Интересно привести два примера отношения солдат и офицеров противоборствующих армий к вере, исповедуемой противником, и к храмам на занятой ими территории — примера не абсолютных, но красноречивых. Полковник Сергеевский вспоминал в эмиграции: «В Куттене, около штаба бригады, находилась большая, давней постройки кирка. Мы приняли меры ее охранения от ограбления и осквернения — у кирки всегда стоял дневальный.
Вскоре после занятия Куттена, при штабе стали совершаться воскресные богослужения полковыми священниками, по очереди. Богослужения эти совершались в той же кирке, для чего перед лютеранским престолом был поставлен православный, походный. Стены кирки были к Николину дню (праздник одного из полков) убраны ельником.
12 декабря, в день немецкого Рождества, две древних старухи… пытались пройти в церковь. Дневальный их задержал и, опасаясь, что они хотят сигнализировать противнику с колокольни, привел их в штаб. Я разрешил пустить их в церковь. Помолившись там, они вернулись к штабу и что-то старались объяснить офицерам. Позвали меня. Оказалось, что они, растроганные до слез, благодарят за то, что их церковь не только не разорена, но даже украшена и русские, по-видимому, там молятся. Так говорила младшая из старух. Старшая же долго вычитывала мне какие то отрывки из псалмов, видимо, призывая на нас Божие благословение…»[1039].

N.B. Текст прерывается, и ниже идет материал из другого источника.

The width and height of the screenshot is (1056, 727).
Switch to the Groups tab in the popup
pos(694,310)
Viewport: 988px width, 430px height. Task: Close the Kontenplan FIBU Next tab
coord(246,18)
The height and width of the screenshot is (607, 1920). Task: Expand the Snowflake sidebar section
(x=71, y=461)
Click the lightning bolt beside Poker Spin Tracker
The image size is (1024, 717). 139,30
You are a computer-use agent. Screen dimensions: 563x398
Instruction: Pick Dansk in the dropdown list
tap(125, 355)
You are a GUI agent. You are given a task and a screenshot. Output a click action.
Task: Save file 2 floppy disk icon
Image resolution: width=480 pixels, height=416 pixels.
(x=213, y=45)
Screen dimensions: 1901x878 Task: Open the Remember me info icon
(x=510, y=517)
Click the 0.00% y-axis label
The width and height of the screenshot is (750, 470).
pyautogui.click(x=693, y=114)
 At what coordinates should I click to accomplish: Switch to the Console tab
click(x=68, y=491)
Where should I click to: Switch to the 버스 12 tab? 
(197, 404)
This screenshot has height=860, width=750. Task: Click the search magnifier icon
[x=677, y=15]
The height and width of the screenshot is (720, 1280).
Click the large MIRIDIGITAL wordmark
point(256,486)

Войска же армий Центральных держав подчас не гнушались и неприкрытым святотатством. В 1915 году в зоне неприятельской оккупации, кроме прочего, временно оказалась Почаевская лавра. Австрийские войска выселили монахов в лагерь для военнопленных, главный храм превратили в костел, а в двух других устроили кинематограф и офицерский ресторан[1040]. Впрочем, они наслаждались комфортом недолго: весной 1916-го в ходе Брусиловского прорыва Почаевская лавра была освобождена.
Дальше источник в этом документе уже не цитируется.